-- Directions --
A line containing "Given: Click the vertical scrollbar thumb" appears in the material below. Return exactly every line from the first through that one, and only those.
BEGIN
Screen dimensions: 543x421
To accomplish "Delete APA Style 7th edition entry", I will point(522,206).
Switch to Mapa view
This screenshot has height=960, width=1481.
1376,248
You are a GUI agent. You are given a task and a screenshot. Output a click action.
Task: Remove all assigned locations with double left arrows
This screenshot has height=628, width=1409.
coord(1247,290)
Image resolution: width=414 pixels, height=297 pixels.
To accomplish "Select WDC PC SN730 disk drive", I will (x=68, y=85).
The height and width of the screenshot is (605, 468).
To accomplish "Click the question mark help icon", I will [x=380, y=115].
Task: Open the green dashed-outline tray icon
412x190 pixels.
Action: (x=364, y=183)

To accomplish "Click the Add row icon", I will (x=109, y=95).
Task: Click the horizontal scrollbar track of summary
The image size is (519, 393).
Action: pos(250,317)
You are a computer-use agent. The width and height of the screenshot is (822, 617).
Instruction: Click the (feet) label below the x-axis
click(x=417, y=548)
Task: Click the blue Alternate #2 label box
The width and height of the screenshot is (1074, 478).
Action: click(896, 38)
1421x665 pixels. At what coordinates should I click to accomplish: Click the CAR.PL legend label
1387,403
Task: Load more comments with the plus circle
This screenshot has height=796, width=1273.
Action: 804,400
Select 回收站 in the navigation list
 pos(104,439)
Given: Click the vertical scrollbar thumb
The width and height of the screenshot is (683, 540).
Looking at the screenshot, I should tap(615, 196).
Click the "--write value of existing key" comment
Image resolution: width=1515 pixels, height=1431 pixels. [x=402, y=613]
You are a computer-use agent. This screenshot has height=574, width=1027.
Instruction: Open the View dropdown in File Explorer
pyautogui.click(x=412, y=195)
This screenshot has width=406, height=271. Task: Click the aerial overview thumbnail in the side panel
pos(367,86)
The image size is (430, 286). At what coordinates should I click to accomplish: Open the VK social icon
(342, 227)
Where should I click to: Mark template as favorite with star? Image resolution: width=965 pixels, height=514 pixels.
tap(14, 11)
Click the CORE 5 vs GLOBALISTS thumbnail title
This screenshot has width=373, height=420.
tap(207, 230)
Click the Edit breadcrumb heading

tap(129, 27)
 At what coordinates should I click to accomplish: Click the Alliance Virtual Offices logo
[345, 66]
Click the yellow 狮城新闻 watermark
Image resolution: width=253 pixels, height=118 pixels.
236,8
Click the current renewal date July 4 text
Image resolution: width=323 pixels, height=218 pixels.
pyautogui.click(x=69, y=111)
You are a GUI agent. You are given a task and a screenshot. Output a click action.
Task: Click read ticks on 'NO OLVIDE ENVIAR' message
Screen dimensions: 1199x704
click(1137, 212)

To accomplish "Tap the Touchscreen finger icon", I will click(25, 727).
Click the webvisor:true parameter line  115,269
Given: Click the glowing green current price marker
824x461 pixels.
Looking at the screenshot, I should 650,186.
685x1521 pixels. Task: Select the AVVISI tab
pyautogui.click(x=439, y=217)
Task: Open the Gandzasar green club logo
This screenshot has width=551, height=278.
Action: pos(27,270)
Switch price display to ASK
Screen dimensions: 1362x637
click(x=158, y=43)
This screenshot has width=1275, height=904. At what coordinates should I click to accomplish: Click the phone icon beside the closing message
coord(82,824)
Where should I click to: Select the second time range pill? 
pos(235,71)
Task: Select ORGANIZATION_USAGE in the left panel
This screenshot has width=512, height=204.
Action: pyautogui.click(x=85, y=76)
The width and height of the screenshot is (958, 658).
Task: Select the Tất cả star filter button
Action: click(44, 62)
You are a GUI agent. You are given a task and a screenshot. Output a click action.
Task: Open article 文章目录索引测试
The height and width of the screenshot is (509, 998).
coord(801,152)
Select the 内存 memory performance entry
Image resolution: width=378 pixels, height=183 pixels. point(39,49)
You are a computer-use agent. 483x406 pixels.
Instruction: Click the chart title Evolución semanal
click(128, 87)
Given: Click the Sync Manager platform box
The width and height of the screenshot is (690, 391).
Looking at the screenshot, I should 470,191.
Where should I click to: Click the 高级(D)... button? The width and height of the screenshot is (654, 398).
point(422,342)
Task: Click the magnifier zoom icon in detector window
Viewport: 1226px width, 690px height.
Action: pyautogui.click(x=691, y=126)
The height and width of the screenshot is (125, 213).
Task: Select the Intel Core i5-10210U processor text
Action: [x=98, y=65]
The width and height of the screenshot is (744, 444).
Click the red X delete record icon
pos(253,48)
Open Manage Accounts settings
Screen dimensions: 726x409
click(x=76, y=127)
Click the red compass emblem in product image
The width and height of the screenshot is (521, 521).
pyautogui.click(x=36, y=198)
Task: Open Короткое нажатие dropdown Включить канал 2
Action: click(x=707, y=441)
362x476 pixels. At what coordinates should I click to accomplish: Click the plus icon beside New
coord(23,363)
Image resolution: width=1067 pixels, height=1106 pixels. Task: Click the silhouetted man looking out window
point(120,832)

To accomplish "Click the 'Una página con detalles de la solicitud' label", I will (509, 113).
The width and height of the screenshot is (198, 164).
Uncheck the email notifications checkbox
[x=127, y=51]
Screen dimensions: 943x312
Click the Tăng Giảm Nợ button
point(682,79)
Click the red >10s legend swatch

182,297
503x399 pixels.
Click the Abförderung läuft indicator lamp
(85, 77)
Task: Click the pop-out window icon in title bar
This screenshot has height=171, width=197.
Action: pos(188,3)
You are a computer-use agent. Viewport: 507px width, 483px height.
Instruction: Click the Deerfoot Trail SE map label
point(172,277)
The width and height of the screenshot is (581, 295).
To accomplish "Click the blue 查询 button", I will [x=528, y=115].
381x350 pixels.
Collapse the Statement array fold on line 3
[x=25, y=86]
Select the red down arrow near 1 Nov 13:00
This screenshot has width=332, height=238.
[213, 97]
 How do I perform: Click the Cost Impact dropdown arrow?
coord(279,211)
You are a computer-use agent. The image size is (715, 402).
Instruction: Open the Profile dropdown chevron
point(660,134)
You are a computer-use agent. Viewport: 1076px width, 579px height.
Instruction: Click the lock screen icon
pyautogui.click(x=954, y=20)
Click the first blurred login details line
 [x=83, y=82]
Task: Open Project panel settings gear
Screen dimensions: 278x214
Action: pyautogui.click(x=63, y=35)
END
-- Answer for the task --
Screen dimensions: 543x421
To accomplish "Delete APA Style 7th edition entry", I will point(522,206).
Switch to Mapa view
This screenshot has height=960, width=1481.
1376,248
You are a GUI agent. You are given a task and a screenshot. Output a click action.
Task: Remove all assigned locations with double left arrows
This screenshot has height=628, width=1409.
coord(1247,290)
Image resolution: width=414 pixels, height=297 pixels.
To accomplish "Select WDC PC SN730 disk drive", I will (x=68, y=85).
The height and width of the screenshot is (605, 468).
To accomplish "Click the question mark help icon", I will [x=380, y=115].
Task: Open the green dashed-outline tray icon
412x190 pixels.
Action: (x=364, y=183)

To accomplish "Click the Add row icon", I will (x=109, y=95).
Task: Click the horizontal scrollbar track of summary
The image size is (519, 393).
Action: pos(250,317)
You are a computer-use agent. The width and height of the screenshot is (822, 617).
Instruction: Click the (feet) label below the x-axis
click(x=417, y=548)
Task: Click the blue Alternate #2 label box
The width and height of the screenshot is (1074, 478).
Action: click(896, 38)
1421x665 pixels. At what coordinates should I click to accomplish: Click the CAR.PL legend label
1387,403
Task: Load more comments with the plus circle
This screenshot has height=796, width=1273.
Action: 804,400
Select 回收站 in the navigation list
 pos(104,439)
Given: Click the vertical scrollbar thumb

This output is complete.